- **Text section**:
To summarize, several other documentation files already reference
private publishers, and the set of publishers is small enough that
it would be feasible to review each publisher in order consider whether
the references to it should replaced with alternatives.

Opinion regarding the present patch
-----------------------------------
I think that linking to the Wayback Machine, by the Internet Archive, is
consistent with the practice in many other base libraries and that it is
thus acceptable.

At present, base makes no references to the Wayback Machine but makes
several references to English Wikipedia. An even more consistent option
is thus to link to the English Wikipedia article for Great Basin
bristlecone pine (https://en.wikipedia.org/wiki/Pinus_longaeva) or for
Methuselah (https://en.wikipedia.org/wiki/Methuselah_(tree)) instead of
the Wayback Machine page that I reference in the patch. (Note that the
treering data are from a tree in the Methuselah Walk but not from
Methuselah itself.)

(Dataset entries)
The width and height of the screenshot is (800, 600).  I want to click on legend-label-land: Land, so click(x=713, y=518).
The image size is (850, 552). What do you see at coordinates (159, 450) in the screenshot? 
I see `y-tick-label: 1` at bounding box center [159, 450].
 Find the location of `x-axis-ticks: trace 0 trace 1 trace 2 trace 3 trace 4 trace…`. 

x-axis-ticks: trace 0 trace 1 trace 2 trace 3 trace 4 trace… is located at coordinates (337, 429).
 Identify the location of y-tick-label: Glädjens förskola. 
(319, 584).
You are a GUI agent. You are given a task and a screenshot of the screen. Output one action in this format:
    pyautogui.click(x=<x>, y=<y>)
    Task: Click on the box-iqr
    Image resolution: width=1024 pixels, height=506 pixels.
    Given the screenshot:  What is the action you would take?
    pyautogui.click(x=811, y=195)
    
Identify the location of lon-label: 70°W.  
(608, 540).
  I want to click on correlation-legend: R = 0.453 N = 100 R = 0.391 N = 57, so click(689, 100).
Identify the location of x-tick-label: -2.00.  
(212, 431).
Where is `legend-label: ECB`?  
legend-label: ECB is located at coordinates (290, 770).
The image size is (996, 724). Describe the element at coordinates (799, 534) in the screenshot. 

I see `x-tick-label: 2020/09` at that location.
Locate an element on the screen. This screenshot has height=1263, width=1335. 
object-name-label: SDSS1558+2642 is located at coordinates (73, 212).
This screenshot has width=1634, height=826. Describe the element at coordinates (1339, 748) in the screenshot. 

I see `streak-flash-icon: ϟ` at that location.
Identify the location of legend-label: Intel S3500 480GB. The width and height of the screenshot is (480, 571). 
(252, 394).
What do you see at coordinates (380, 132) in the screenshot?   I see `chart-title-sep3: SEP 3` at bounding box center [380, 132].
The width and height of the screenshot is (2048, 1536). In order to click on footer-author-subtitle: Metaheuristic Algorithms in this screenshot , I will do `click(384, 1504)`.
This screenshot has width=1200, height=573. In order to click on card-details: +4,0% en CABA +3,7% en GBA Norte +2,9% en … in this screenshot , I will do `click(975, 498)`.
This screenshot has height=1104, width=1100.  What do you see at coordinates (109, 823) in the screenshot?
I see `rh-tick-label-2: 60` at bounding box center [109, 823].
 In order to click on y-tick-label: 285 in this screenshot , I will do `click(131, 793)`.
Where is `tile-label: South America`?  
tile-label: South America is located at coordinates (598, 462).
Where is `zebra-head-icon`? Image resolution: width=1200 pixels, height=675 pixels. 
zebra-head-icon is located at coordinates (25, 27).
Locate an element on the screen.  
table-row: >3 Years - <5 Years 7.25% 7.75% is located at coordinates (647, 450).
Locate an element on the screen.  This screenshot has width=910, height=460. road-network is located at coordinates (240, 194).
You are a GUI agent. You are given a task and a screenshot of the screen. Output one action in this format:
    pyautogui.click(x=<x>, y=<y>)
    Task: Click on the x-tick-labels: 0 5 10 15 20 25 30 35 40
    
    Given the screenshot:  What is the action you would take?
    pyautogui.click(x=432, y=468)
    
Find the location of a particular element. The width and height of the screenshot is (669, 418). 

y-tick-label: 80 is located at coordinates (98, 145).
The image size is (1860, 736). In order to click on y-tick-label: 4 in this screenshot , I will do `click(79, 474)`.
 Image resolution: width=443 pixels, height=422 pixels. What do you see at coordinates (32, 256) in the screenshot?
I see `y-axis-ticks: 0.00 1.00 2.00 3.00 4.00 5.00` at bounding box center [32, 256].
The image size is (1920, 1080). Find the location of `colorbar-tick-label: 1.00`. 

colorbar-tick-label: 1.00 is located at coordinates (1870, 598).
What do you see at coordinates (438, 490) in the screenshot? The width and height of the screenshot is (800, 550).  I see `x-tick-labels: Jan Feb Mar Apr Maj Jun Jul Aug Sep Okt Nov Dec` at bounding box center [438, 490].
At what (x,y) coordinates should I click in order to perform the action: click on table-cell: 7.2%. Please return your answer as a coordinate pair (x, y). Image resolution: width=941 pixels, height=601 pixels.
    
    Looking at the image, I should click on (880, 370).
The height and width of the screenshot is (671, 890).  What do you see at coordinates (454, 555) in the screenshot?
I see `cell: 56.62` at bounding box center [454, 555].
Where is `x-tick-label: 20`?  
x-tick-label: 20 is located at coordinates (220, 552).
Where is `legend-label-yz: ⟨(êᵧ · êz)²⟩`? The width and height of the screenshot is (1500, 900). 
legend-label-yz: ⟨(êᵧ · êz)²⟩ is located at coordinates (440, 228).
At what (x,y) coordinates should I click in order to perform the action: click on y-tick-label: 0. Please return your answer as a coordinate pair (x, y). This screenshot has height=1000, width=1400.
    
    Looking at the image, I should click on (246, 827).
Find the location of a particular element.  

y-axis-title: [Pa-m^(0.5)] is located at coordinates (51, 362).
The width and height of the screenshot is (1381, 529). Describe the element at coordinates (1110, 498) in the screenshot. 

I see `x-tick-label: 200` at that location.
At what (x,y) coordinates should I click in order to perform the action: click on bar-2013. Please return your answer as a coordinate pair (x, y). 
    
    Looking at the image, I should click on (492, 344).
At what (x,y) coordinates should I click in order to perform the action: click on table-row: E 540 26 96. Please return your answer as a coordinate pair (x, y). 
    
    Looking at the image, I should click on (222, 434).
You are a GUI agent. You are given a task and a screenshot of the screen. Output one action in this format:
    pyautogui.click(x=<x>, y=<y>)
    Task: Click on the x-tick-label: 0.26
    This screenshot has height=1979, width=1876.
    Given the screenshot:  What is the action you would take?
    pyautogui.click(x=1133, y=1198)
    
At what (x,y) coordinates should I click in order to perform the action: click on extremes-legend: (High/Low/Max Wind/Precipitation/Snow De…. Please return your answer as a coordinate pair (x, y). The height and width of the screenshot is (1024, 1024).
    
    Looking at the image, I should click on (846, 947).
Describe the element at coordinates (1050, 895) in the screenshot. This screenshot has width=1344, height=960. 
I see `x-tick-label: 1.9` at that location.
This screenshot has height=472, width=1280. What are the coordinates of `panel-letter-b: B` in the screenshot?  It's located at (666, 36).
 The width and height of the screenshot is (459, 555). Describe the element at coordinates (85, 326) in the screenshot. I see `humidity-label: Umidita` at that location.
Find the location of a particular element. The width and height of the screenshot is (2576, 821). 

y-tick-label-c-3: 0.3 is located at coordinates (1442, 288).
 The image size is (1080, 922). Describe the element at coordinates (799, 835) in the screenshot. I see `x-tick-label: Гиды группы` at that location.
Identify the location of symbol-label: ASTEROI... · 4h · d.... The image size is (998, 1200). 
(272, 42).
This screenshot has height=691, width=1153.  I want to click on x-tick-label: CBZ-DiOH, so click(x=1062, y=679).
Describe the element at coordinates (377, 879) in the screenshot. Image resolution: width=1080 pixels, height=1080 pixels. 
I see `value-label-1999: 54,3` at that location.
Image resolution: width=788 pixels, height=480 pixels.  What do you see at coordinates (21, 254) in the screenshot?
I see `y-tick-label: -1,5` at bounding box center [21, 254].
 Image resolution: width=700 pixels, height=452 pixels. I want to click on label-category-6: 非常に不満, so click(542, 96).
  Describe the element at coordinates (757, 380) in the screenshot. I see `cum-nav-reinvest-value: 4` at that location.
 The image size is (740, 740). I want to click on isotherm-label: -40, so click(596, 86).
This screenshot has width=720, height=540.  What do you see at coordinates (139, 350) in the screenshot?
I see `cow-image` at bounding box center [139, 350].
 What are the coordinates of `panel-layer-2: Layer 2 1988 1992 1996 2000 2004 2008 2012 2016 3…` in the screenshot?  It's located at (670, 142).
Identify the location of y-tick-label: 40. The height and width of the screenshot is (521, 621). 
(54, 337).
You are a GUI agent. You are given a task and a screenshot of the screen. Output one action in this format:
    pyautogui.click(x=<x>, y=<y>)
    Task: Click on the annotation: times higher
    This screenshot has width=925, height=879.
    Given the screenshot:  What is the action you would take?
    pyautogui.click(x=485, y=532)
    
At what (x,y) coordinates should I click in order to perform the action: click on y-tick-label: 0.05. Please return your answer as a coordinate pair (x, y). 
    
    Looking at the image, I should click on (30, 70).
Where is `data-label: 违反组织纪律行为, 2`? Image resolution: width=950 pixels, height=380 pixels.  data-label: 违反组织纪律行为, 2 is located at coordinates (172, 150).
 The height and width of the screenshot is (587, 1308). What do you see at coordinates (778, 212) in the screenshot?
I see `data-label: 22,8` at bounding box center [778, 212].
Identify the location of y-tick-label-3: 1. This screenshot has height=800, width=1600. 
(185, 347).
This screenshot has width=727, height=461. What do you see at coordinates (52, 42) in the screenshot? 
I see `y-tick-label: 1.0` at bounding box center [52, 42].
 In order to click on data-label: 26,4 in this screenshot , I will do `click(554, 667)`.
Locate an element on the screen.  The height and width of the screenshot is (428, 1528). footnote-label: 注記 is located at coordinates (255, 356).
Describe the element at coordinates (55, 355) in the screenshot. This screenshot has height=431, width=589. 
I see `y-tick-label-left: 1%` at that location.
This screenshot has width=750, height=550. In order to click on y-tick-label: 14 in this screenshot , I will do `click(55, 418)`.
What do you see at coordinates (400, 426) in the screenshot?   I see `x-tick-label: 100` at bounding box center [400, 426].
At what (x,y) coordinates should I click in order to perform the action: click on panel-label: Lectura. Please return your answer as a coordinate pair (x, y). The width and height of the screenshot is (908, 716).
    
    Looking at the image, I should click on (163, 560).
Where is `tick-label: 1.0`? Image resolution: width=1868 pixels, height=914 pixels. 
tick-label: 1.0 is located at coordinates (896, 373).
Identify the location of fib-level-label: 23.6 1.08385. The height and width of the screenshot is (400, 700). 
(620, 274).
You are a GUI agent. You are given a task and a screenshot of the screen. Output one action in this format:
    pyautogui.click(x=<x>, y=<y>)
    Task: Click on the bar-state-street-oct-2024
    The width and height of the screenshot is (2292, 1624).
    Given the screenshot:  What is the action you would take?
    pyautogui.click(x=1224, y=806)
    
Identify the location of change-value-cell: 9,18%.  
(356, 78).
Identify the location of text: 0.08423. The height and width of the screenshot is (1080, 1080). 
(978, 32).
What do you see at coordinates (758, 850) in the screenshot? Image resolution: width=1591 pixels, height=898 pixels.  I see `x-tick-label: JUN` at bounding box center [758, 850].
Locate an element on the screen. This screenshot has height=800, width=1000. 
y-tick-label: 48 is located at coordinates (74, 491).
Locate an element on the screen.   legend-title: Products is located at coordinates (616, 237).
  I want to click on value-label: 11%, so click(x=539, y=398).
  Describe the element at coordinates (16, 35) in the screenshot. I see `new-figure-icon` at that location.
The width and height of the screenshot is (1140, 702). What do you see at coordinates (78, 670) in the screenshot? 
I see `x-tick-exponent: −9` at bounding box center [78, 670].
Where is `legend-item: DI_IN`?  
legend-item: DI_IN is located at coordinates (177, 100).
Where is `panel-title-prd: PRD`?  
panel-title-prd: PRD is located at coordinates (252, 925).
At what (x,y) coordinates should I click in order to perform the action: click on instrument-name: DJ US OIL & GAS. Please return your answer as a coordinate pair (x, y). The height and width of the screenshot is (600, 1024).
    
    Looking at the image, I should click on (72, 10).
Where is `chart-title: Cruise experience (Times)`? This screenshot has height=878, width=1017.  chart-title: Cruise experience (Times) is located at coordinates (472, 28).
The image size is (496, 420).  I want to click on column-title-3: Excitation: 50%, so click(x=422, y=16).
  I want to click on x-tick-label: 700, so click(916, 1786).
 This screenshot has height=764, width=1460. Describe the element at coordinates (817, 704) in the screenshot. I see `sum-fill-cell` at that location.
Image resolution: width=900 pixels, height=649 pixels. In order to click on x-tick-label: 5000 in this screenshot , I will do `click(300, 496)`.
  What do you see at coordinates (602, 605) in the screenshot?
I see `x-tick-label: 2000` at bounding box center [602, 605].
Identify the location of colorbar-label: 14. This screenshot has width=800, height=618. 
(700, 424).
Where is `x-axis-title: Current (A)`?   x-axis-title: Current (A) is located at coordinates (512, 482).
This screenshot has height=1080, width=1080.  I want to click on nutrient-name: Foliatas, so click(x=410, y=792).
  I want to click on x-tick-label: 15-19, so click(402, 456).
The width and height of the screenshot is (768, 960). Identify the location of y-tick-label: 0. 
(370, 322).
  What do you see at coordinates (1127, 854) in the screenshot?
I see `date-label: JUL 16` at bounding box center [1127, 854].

- **Directions for this task**: Can you quote the passage from the patch discussion above, beginning at the words "To summarize, several" and stopping after "replaced with alternatives."?

- **Output for this exercise**:
To summarize, several other documentation files already reference
private publishers, and the set of publishers is small enough that
it would be feasible to review each publisher in order consider whether
the references to it should replaced with alternatives.